On an almost daily basis we read about Ozempic (semaglutide), which was licenced for diabetics, then Wegovy (also semaglutide), which was licenced for weight loss, and now Mounjaro (tirzepatide).
These drugs cause weight loss by increased insulin levels, appetite suppression, and burning fat. In addition to lifestyle improvements in sleep, diet and exercising, they will play a long-term role in the future of anti-ageing medicine. They may work in anti-ageing by improving mitochondrial function and reducing oxidative stress.
So, what is Semaglutide?
It is an analogue of GLP (glucagon like peptide)-1, which works at receptors in the pancreas, stomach, intestine and nervous system.
GLP-1 increases insulin. Insulin allows cells including muscle and liver to take up glucose and store it as glycogen. GLP-1 also inhibits the production of the antagonist hormone to insulin known as glucagon, which would otherwise cause glucose release into the bloodstream.
GLP-1 slows down gastric emptying, so you feel fuller for longer. This is probably the major source of the common side effects of nausea and constipation. GLP-1 also works centrally on the brain by telling the brain that we are full. This reduces hunger and appetite.
So, what is Tirzepatide?
This, in addition to working on GLP-1 receptors, works on GIP (glucose dependent insulinotropic polypeptide) receptors. These receptors are found in the pancreas, in fat cells and other areas of the nervous system.
Additional effects are due to the burning of fat known as lipolysis including in the central fat deposits like the liver.
It works at receptors for GLP-1 and GIP in the brain further enhancing appetite suppression.
It reduces cholesterol levels.
Side effects are much less common than Ozempic.
Ozempic/ Wegovy vs Mounjaro
Ozempic can result in weight loss of around 15% of your body weight in 12 months. Mounjaro can result in up to 25%. With increasing availability in the UK, it is superior at reducing blood sugar levels and reducing weight.
The inevitable dietary restriction and the need for exercise focusing on increasing muscle mass as opposed to cardiovascular exercise alone will best augment the metabolic effects associated with these hormonal mechanisms.
Benefits:
Reduce weight and all the complications of obesity. Calorie restriction has been shown to combat ageing.
Improve insulin sensitivity preventing and treating conditions like fatty liver, type 2 diabetes and polycystic ovarian syndrome (PCOS).
Tirzepatide has been independently shown in studies to reduce cholesterol levels.
Semaglutide has been shown to reduce heart attacks and strokes independent of its weight loss properties. This might be due to a direct effect on the blood vessels.
There is interesting documentation of reduction in addictive behaviour including drugs, alcohol and gambling.

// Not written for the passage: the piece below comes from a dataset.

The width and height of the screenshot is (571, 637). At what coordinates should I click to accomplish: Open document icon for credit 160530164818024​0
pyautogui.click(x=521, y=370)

Protecting the nervous system: GLP-1RAs can help protect the nervous system, which can help with age-related cognitive decline and neurodegenerative diseases. There is an ongoing study at Imperial University. London looking at the effects of GLP-1 Analogues in Parkinson’s Disease.
Anti-inflammatory properties.
Possible reduction in collagen breakdown implicated in ageing.
We can see these drugs being used long term at low doses (perhaps microdoses). I would like to aim, after initial weight loss, towards long term maintenance keeping weight stable, however maintaining all the beneficial listed above.
Risks:
Gastrointestinal – nausea and constipation. Very little with tirzepatide.